The best I could do was this:

#context {
    for i in range(10) {
        context {
            if counter(page).final().at(0) > 1 {
                actual-threshold.update(old => old - 1)
            }
            else{
                render()
                }
        }
    }
}

But it doesn’t work because, as the docs say, the counter “predics the future” so it ends up running render() 10 times.

I also wrote

#context {
    for i in range(10) {
        context {
            if counter(page).final().at(0) > 1 {
                actual-threshold.update(old => old - 1)
            }
        }
    }
    render()
}

But it has some bugs with the counter. If I activate the numbering for the pages, this produces a 2 page pdf but with the number 1 in each one’s numbering

#set page(height:100pt, width: 200pt, numbering: "1")
#let actual-threshold = state("actual-threshold", int(10))
#let item-with-threshold(level: 0, ..args) = {
    context if level <= actual-threshold.get() [#args.pos().join()\ ]
}

#let render() = {
item-with-threshold(level: 0)[This item has a very high priority]
item-with-threshold(level:1)[This has lower priority]
item-with-threshold(level:1)[Very low priority things]
item-with-threshold(level:1)[Very low priority things]
item-with-threshold(level:2)[Very low priority things]
item-with-threshold(level:2)[Very low priority things]
    }
    
#context {
    for i in range(10) {
        context {
            if counter(page).final().at(0) > 1 {
                actual-threshold.update(old => old - 1)
            }
        }
    }
    render()
}

Does anyone have any idea on how to implement this? Should this be reported as a bug? Should I give up and use a bash script?

Thanks

If I’m getting the gist of your question correctly, you want to know whether some content can fit in a single page, and adjust the content until it can. I think you can achieve this in Typst; here are the fundamental steps:

  1. Put the content in a function that you can call with different actual-thresholds. You don’t need state for this; just do something like this:
    #let full-content(actual-threshold) = {
      let item-with-threshold(level: 0, ..args) = {
        if level <= actual-threshold [#args.pos().join()\ ]
      }
      item-with-threshold(level: 0)[This item has a very high priority]
      item-with-threshold(level:1)[This has lower priority]
      // ...
    }
    
  2. Use layout and measure to determine the height of the content on the actual page:
    #layout(size => {
      let measured-height = measure(full-content(2), width: size.width)
      // does it fit? check `measured-height < size.height`
    })
    
  3. Use binary or linear search to determine the largest actual-threshold that fits. Do all this inside layout(), or you’ll run into Why is the value I receive from context always content?

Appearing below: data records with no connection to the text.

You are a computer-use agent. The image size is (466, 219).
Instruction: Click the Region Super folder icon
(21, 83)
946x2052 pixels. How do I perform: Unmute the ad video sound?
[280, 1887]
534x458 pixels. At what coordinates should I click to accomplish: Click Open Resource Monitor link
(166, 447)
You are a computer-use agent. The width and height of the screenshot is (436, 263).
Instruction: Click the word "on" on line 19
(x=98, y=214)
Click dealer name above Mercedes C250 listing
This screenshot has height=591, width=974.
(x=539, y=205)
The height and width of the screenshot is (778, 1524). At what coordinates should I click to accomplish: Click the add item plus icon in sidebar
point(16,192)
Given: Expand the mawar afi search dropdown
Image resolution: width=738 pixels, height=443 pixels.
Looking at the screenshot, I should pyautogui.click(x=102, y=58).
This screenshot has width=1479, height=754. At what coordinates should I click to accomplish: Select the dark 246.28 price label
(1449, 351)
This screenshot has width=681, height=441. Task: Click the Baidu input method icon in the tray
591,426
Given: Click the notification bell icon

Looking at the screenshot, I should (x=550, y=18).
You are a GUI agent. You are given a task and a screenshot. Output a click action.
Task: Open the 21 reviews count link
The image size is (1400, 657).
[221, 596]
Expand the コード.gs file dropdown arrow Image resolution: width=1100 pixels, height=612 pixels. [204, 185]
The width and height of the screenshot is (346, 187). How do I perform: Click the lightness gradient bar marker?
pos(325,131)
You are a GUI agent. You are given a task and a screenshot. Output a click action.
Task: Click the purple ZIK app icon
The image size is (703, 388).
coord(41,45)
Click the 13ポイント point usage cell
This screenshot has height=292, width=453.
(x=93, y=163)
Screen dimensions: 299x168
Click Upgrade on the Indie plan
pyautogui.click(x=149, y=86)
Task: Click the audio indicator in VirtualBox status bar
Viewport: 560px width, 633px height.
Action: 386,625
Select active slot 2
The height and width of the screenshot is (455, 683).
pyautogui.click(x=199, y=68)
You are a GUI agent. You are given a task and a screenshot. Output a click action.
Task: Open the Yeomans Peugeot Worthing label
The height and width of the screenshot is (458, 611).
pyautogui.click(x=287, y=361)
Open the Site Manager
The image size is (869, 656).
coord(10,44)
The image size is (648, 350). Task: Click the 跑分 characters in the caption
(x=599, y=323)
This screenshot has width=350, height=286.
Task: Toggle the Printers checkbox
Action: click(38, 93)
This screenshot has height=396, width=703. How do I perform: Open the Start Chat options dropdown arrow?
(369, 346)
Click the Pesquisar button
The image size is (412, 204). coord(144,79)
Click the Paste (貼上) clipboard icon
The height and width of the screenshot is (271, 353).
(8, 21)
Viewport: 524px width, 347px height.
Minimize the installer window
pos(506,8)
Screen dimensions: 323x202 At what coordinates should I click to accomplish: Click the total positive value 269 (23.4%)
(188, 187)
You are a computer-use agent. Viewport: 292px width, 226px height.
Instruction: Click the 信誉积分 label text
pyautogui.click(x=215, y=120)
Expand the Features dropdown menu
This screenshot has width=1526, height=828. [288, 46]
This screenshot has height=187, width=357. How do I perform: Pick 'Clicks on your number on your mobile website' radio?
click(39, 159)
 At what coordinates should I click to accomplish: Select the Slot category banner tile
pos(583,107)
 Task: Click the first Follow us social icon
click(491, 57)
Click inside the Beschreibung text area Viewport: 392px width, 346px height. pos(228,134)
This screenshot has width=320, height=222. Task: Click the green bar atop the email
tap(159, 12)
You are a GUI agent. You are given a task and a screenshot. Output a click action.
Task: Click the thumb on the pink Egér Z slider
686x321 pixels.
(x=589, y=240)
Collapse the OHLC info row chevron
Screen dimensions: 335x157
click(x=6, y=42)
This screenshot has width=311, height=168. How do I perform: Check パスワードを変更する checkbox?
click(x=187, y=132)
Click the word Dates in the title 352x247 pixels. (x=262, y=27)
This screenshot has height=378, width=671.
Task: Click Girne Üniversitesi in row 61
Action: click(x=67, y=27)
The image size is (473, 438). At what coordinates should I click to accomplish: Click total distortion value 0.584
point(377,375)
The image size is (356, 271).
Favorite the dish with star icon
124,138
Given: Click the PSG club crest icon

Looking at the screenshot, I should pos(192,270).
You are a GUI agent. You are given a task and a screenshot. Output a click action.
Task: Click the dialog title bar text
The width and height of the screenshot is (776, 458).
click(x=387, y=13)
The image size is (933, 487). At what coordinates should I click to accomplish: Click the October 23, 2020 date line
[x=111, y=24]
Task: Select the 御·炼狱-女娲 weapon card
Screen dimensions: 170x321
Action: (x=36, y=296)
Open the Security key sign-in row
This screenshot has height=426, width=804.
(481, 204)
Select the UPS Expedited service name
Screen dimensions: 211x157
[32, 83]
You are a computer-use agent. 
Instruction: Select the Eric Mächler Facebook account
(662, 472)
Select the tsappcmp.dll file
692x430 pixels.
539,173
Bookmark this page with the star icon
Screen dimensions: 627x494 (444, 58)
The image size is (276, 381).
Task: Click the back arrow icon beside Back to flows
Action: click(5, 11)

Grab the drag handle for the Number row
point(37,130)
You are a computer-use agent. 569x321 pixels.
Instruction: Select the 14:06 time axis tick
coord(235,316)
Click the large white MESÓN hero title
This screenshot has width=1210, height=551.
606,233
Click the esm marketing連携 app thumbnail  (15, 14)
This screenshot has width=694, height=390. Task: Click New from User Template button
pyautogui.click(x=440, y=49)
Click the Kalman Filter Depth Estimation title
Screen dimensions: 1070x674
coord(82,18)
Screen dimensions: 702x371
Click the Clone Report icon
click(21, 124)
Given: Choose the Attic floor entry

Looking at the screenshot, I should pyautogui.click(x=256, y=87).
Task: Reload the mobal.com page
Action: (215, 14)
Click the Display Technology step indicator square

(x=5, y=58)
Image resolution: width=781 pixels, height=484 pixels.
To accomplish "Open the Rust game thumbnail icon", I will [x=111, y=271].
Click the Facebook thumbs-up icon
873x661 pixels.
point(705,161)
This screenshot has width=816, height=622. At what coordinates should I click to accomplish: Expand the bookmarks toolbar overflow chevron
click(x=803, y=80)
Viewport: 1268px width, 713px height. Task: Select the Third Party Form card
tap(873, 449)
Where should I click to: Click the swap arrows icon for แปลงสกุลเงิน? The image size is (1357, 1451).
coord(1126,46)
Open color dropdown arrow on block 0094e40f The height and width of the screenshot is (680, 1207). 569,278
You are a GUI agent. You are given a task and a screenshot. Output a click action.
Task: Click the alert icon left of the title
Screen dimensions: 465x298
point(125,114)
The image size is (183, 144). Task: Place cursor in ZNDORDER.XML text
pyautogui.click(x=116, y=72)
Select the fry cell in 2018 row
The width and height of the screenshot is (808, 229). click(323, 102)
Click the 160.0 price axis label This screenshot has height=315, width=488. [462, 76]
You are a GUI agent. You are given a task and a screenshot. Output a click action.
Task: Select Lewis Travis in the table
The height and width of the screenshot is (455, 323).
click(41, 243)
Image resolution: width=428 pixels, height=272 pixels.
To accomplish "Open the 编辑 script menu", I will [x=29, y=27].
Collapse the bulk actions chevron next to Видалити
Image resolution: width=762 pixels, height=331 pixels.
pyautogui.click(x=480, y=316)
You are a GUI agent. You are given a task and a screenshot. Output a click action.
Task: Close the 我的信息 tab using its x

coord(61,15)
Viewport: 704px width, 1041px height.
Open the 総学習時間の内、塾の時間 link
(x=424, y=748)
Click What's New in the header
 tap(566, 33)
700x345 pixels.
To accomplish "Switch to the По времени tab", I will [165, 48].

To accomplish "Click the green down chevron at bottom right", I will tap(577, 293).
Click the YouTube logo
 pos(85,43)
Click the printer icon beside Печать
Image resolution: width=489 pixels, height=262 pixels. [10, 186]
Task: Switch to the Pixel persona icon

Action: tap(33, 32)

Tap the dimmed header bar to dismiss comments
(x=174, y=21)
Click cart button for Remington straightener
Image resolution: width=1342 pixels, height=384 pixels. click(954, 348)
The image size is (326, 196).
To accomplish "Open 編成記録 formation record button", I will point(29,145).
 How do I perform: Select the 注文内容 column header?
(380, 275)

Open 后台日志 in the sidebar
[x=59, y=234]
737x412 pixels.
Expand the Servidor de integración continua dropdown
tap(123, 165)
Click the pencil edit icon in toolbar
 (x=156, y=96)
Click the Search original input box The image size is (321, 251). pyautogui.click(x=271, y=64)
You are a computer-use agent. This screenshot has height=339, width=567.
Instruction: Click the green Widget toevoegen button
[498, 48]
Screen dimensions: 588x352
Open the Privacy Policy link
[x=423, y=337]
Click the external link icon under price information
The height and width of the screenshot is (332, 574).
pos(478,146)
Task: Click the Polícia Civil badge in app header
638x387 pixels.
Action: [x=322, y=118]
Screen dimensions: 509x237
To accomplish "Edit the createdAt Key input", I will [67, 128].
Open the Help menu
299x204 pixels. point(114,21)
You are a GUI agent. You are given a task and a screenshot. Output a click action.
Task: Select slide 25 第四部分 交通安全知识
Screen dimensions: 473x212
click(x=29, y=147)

That’s good! I had forgotten about layout.
Now with that working, do you think there’s a way to avoid wrapping full-content in a function?
Basically what I’m trying to do is to have a “normal” document where I use the item-with-threshold function, and then call a function adjust-threshold that re-renders the entire document modifying the threshold variable, which I guess should be a state variable.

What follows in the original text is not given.